* [Requirement]: Write out the records below once more, exactly as they stand.

* [Entries provided]:

--*--

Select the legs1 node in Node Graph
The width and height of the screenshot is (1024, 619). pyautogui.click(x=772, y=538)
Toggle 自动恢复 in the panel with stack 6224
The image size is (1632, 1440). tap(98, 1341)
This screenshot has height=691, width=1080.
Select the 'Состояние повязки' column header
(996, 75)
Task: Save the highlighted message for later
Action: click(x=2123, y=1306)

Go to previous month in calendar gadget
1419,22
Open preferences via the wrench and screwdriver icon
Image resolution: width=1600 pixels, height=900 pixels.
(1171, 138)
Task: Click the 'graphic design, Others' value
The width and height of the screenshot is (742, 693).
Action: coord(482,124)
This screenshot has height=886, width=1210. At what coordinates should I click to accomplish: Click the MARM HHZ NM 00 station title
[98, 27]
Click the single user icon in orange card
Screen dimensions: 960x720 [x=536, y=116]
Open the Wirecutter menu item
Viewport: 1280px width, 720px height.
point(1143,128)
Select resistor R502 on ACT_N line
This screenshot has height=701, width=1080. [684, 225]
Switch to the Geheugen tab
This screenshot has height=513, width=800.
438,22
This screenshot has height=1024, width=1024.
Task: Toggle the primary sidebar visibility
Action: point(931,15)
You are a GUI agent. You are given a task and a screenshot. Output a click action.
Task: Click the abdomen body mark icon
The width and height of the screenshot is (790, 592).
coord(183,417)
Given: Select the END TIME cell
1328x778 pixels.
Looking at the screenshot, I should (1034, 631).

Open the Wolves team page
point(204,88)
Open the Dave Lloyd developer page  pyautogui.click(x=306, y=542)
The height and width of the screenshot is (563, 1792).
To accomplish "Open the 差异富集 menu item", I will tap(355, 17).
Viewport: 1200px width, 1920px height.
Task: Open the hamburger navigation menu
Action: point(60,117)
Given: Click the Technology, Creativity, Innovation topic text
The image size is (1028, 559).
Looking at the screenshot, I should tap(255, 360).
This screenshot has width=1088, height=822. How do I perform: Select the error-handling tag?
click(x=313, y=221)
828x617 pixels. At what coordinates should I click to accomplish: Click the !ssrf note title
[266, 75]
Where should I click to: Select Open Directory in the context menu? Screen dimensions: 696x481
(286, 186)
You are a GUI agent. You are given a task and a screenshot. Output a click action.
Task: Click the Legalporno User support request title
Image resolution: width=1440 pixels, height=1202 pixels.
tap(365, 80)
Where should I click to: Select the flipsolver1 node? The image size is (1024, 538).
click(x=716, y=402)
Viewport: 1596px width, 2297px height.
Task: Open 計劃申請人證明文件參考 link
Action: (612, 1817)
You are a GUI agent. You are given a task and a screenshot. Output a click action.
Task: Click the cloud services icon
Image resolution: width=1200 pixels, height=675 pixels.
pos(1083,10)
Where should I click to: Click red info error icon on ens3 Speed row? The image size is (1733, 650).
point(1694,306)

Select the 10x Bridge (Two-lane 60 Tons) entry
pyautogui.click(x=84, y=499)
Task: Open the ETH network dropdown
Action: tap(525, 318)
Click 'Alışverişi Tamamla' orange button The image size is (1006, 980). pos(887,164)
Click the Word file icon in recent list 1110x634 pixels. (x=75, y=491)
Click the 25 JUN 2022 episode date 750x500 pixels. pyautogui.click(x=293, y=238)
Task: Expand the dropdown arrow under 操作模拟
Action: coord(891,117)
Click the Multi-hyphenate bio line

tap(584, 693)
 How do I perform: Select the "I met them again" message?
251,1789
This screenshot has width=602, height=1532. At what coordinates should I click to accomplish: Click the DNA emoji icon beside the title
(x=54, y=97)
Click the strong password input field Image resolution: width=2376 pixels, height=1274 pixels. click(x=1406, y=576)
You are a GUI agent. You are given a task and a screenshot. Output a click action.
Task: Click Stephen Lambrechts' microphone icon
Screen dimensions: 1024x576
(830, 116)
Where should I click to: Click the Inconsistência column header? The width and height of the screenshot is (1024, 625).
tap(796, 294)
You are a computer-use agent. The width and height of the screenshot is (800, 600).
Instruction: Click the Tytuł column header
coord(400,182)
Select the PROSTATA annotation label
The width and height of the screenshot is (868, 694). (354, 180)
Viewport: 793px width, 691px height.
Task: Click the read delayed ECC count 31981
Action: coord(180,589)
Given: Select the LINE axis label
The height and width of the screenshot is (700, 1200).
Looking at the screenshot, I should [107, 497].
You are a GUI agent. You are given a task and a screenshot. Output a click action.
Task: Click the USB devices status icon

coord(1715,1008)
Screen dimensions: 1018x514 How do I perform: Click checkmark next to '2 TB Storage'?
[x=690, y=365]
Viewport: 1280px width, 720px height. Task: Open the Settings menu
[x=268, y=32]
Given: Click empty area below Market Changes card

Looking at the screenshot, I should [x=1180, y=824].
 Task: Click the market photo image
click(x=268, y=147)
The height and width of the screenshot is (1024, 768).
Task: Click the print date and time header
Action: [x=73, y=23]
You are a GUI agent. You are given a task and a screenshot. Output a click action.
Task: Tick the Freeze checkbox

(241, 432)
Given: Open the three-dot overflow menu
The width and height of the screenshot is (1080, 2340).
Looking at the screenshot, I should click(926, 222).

--*--

* [Solution for this problem]:
Select the legs1 node in Node Graph
The width and height of the screenshot is (1024, 619). pyautogui.click(x=772, y=538)
Toggle 自动恢复 in the panel with stack 6224
The image size is (1632, 1440). tap(98, 1341)
This screenshot has height=691, width=1080.
Select the 'Состояние повязки' column header
(996, 75)
Task: Save the highlighted message for later
Action: click(x=2123, y=1306)

Go to previous month in calendar gadget
1419,22
Open preferences via the wrench and screwdriver icon
Image resolution: width=1600 pixels, height=900 pixels.
(1171, 138)
Task: Click the 'graphic design, Others' value
The width and height of the screenshot is (742, 693).
Action: coord(482,124)
This screenshot has height=886, width=1210. At what coordinates should I click to accomplish: Click the MARM HHZ NM 00 station title
[98, 27]
Click the single user icon in orange card
Screen dimensions: 960x720 [x=536, y=116]
Open the Wirecutter menu item
Viewport: 1280px width, 720px height.
point(1143,128)
Select resistor R502 on ACT_N line
This screenshot has height=701, width=1080. [684, 225]
Switch to the Geheugen tab
This screenshot has height=513, width=800.
438,22
This screenshot has height=1024, width=1024.
Task: Toggle the primary sidebar visibility
Action: point(931,15)
You are a GUI agent. You are given a task and a screenshot. Output a click action.
Task: Click the abdomen body mark icon
The width and height of the screenshot is (790, 592).
coord(183,417)
Given: Select the END TIME cell
1328x778 pixels.
Looking at the screenshot, I should (1034, 631).

Open the Wolves team page
point(204,88)
Open the Dave Lloyd developer page  pyautogui.click(x=306, y=542)
The height and width of the screenshot is (563, 1792).
To accomplish "Open the 差异富集 menu item", I will tap(355, 17).
Viewport: 1200px width, 1920px height.
Task: Open the hamburger navigation menu
Action: point(60,117)
Given: Click the Technology, Creativity, Innovation topic text
The image size is (1028, 559).
Looking at the screenshot, I should tap(255, 360).
This screenshot has width=1088, height=822. How do I perform: Select the error-handling tag?
click(x=313, y=221)
828x617 pixels. At what coordinates should I click to accomplish: Click the !ssrf note title
[266, 75]
Where should I click to: Select Open Directory in the context menu? Screen dimensions: 696x481
(286, 186)
You are a GUI agent. You are given a task and a screenshot. Output a click action.
Task: Click the Legalporno User support request title
Image resolution: width=1440 pixels, height=1202 pixels.
tap(365, 80)
Where should I click to: Select the flipsolver1 node? The image size is (1024, 538).
click(x=716, y=402)
Viewport: 1596px width, 2297px height.
Task: Open 計劃申請人證明文件參考 link
Action: (612, 1817)
You are a GUI agent. You are given a task and a screenshot. Output a click action.
Task: Click the cloud services icon
Image resolution: width=1200 pixels, height=675 pixels.
pos(1083,10)
Where should I click to: Click red info error icon on ens3 Speed row? The image size is (1733, 650).
point(1694,306)

Select the 10x Bridge (Two-lane 60 Tons) entry
pyautogui.click(x=84, y=499)
Task: Open the ETH network dropdown
Action: tap(525, 318)
Click 'Alışverişi Tamamla' orange button The image size is (1006, 980). pos(887,164)
Click the Word file icon in recent list 1110x634 pixels. (x=75, y=491)
Click the 25 JUN 2022 episode date 750x500 pixels. pyautogui.click(x=293, y=238)
Task: Expand the dropdown arrow under 操作模拟
Action: coord(891,117)
Click the Multi-hyphenate bio line

tap(584, 693)
 How do I perform: Select the "I met them again" message?
251,1789
This screenshot has width=602, height=1532. At what coordinates should I click to accomplish: Click the DNA emoji icon beside the title
(x=54, y=97)
Click the strong password input field Image resolution: width=2376 pixels, height=1274 pixels. click(x=1406, y=576)
You are a GUI agent. You are given a task and a screenshot. Output a click action.
Task: Click Stephen Lambrechts' microphone icon
Screen dimensions: 1024x576
(830, 116)
Where should I click to: Click the Inconsistência column header? The width and height of the screenshot is (1024, 625).
tap(796, 294)
You are a computer-use agent. The width and height of the screenshot is (800, 600).
Instruction: Click the Tytuł column header
coord(400,182)
Select the PROSTATA annotation label
The width and height of the screenshot is (868, 694). (354, 180)
Viewport: 793px width, 691px height.
Task: Click the read delayed ECC count 31981
Action: coord(180,589)
Given: Select the LINE axis label
The height and width of the screenshot is (700, 1200).
Looking at the screenshot, I should [107, 497].
You are a GUI agent. You are given a task and a screenshot. Output a click action.
Task: Click the USB devices status icon

coord(1715,1008)
Screen dimensions: 1018x514 How do I perform: Click checkmark next to '2 TB Storage'?
[x=690, y=365]
Viewport: 1280px width, 720px height. Task: Open the Settings menu
[x=268, y=32]
Given: Click empty area below Market Changes card

Looking at the screenshot, I should [x=1180, y=824].
 Task: Click the market photo image
click(x=268, y=147)
The height and width of the screenshot is (1024, 768).
Task: Click the print date and time header
Action: [x=73, y=23]
You are a GUI agent. You are given a task and a screenshot. Output a click action.
Task: Tick the Freeze checkbox

(241, 432)
Given: Open the three-dot overflow menu
The width and height of the screenshot is (1080, 2340).
Looking at the screenshot, I should click(926, 222).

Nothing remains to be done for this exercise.